I have begun working on a book that examines the the cultural and affective history of humanitarianism in the Cold War, from 1967-1989–from the global responses to the Biafra war to the various “concerts for hunger” to the political responses (or lack thereof) to apartheid in South Africa and the civil war in Lebanon in the 1980s. The project has been supported by the National Endowment for the Humanities, which allowed me to do research in the US, Europe, and Nigeria in 2017-18. The research has also been supported by a GW University Facilitating Fund grant and a Dean’s Research Chair.

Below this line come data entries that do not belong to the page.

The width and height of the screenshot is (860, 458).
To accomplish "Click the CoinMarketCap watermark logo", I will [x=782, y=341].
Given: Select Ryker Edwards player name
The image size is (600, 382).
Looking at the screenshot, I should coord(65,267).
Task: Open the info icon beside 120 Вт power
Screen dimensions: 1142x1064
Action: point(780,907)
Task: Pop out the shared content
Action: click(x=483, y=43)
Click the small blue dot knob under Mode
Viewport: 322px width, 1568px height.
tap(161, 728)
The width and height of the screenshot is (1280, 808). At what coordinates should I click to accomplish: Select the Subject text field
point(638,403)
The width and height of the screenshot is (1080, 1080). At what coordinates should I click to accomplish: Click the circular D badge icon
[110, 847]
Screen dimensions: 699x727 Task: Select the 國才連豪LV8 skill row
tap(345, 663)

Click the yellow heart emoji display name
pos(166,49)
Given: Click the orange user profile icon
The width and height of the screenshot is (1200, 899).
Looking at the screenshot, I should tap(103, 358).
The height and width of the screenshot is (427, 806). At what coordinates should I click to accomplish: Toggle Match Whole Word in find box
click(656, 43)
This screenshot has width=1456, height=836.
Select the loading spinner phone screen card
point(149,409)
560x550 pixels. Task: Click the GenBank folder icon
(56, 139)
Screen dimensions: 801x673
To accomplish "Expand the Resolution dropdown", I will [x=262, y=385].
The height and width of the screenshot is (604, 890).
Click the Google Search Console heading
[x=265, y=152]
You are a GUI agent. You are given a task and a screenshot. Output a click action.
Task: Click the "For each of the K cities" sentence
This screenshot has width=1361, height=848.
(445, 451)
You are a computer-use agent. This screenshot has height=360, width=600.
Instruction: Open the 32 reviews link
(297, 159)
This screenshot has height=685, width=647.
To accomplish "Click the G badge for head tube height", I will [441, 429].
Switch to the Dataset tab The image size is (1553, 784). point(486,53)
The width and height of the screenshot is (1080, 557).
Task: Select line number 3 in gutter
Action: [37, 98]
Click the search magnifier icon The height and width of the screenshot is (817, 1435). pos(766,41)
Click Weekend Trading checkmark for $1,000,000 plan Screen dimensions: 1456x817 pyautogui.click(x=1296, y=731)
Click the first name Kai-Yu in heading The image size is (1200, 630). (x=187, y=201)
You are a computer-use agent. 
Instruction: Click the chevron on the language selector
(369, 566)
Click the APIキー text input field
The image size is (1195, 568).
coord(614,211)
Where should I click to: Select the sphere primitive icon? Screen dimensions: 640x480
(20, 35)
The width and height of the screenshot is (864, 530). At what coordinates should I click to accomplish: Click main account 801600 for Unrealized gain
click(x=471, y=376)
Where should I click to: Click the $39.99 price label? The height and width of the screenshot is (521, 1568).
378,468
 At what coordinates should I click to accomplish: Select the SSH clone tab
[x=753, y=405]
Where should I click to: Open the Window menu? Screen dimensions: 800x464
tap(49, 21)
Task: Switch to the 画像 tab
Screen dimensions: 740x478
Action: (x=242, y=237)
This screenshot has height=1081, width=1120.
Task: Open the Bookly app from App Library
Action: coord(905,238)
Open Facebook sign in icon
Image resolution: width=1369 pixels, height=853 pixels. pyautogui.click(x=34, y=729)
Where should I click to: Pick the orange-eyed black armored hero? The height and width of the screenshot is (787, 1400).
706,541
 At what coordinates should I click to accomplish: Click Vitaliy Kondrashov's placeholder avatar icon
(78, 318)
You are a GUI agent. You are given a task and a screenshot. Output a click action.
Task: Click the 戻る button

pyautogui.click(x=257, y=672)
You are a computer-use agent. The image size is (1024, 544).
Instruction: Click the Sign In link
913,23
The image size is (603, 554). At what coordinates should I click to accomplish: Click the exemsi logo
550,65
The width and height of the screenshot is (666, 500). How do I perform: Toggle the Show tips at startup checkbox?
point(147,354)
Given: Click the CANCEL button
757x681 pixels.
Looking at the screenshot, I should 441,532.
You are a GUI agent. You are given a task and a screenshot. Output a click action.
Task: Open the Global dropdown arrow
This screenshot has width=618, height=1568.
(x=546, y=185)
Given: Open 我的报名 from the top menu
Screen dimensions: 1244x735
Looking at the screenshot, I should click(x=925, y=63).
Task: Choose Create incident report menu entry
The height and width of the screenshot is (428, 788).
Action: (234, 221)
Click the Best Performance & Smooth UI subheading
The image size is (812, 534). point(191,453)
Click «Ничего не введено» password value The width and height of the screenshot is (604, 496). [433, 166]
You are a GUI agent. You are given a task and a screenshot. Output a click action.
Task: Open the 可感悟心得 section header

As part of my interest in Biafra, I worked with two other GW faculty members to organize a spring 2017 conference, http://www.rememberingbiafra.com/, to mark the 50th anniversary of the start of the Biafra war. Chimamanda Ngozi Adichie was the keynote speaker, at an event held at the National Museum of African American History and Culture. (Yes, there I am, doing a Q&A with her!) I am currently working on a digital humanities project, sponsored by GW’s Institute for African Studies, that will create a timeline and other resources for teachers and students who want to teach about Biafra.
In addition, I am co-editing volume 4 of the forthcoming Cambridge History of the US in the World, along with Max Friedman and David Engerman. The general editor of this exciting (and massive) project is Mark Bradley. I am also beginning some work on a future project that will explore how literature and art from the Middle East and Africa circulated in the United States from the mid-1960s to 1989, providing alternative narratives to the Cold War construction of the Third World.
I am very involved with the Society for Historians of American Foreign Relations, and am on the editorial board for the new journal Modern American History as well as American Quarterly.